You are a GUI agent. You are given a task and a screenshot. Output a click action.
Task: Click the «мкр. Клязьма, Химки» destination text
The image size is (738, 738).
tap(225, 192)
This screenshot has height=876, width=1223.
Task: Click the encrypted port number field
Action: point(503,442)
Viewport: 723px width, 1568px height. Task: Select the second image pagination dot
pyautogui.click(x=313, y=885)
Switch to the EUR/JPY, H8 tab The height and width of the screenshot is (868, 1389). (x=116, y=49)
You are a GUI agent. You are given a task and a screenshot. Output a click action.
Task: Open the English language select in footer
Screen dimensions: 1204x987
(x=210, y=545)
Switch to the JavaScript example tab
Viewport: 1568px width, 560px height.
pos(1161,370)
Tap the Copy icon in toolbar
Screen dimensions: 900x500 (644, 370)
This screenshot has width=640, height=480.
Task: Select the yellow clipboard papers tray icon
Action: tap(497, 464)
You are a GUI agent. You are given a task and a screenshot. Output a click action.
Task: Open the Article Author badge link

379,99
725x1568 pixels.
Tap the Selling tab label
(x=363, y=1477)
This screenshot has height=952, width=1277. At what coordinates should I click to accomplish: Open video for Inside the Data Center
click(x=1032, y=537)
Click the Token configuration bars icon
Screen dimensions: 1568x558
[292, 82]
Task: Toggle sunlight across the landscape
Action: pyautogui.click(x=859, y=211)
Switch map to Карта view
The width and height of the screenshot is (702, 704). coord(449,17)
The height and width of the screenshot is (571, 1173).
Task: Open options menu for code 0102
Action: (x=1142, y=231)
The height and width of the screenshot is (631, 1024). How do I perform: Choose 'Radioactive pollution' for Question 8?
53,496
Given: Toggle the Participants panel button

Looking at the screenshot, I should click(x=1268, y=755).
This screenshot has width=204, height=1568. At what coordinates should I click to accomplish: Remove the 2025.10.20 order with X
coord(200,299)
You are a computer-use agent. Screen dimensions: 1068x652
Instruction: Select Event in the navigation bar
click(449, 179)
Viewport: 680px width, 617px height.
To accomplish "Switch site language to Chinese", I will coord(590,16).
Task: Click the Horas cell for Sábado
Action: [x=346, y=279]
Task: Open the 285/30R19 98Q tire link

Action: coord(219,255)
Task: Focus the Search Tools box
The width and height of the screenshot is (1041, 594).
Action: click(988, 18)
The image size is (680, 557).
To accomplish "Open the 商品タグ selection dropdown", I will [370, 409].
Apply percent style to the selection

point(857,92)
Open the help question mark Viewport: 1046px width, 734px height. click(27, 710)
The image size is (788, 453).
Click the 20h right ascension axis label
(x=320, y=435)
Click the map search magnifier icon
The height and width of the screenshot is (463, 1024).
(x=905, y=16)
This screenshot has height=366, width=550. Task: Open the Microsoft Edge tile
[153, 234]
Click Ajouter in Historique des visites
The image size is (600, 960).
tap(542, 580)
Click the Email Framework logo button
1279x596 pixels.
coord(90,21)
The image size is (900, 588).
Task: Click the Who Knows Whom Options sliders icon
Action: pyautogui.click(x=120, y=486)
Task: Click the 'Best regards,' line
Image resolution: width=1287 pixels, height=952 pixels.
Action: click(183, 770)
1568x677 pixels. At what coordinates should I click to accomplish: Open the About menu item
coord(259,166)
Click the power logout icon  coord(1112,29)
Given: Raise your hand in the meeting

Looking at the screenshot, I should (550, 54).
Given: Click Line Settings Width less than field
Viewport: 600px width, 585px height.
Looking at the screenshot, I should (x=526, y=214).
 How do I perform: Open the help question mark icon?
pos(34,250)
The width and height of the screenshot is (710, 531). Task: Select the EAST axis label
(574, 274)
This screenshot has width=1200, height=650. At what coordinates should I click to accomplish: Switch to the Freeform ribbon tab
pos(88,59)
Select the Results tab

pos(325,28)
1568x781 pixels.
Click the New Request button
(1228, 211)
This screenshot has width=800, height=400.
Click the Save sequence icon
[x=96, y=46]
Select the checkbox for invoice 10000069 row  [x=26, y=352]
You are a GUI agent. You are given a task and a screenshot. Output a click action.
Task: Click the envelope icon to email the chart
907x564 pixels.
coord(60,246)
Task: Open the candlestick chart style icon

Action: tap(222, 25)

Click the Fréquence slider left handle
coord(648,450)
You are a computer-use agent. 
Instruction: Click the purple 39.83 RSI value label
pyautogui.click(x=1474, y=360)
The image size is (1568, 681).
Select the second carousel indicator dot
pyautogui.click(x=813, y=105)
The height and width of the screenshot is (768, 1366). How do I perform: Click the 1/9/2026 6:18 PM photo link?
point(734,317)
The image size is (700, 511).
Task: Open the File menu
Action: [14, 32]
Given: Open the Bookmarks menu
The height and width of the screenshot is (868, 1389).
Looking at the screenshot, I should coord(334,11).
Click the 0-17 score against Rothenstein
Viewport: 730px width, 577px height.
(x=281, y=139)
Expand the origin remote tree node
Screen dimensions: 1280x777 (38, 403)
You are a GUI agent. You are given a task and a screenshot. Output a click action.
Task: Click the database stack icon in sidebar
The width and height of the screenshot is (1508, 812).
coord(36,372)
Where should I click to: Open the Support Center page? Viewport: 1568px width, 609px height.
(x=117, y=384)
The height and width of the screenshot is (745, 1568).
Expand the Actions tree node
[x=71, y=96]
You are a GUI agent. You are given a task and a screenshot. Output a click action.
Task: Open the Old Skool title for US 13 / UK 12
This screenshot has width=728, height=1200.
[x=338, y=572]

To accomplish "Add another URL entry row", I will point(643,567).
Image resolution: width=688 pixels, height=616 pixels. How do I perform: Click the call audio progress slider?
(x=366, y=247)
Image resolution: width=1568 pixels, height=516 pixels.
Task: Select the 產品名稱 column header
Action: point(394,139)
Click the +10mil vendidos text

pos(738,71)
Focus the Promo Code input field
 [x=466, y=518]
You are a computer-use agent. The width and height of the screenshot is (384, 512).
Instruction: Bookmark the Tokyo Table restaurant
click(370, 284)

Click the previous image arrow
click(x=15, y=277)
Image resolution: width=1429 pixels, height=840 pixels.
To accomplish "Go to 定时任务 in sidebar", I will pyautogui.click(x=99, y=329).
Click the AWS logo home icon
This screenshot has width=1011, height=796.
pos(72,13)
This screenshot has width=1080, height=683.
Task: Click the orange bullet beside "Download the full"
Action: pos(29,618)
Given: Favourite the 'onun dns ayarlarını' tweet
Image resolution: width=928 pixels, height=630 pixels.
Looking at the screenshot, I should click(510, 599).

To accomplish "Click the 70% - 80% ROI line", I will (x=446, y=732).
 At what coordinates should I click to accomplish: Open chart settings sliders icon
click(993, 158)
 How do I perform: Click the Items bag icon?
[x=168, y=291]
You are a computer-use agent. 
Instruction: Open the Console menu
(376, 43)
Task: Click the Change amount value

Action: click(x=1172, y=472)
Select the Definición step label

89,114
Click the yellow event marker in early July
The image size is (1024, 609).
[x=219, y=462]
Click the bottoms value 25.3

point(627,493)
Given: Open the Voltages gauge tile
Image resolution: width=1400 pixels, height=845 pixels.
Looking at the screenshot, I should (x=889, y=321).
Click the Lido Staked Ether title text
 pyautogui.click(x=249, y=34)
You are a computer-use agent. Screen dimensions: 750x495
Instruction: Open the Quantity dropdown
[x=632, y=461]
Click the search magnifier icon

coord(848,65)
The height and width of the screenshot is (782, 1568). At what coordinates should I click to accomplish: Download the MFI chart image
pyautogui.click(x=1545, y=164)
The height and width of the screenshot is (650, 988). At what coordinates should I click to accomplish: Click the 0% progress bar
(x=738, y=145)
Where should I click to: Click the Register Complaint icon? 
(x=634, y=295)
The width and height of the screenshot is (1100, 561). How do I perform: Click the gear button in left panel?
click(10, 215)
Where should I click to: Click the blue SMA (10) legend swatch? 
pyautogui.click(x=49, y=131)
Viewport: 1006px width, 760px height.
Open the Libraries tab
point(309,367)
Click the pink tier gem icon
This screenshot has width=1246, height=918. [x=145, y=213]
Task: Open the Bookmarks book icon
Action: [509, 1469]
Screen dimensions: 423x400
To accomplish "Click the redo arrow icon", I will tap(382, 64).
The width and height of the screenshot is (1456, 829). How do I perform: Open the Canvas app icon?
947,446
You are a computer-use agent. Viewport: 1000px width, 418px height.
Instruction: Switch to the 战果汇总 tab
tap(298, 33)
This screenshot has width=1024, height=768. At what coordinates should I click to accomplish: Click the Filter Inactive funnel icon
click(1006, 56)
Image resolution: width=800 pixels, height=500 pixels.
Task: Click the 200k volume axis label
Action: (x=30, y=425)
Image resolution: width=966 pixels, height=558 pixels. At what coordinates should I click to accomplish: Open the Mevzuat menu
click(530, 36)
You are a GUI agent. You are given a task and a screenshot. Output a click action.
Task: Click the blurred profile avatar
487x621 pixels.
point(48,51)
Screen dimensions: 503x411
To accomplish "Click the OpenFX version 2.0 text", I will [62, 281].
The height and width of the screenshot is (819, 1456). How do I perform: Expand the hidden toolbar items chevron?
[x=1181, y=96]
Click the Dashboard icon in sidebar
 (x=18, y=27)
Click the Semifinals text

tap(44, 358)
^^^^
**The request:** Can you return, character for character, every line from the beginning of the records down through the line containing "Switch to the EUR/JPY, H8", with that line included?

**Worked answer:**
You are a GUI agent. You are given a task and a screenshot. Output a click action.
Task: Click the «мкр. Клязьма, Химки» destination text
The image size is (738, 738).
tap(225, 192)
This screenshot has height=876, width=1223.
Task: Click the encrypted port number field
Action: point(503,442)
Viewport: 723px width, 1568px height. Task: Select the second image pagination dot
pyautogui.click(x=313, y=885)
Switch to the EUR/JPY, H8 tab The height and width of the screenshot is (868, 1389). (x=116, y=49)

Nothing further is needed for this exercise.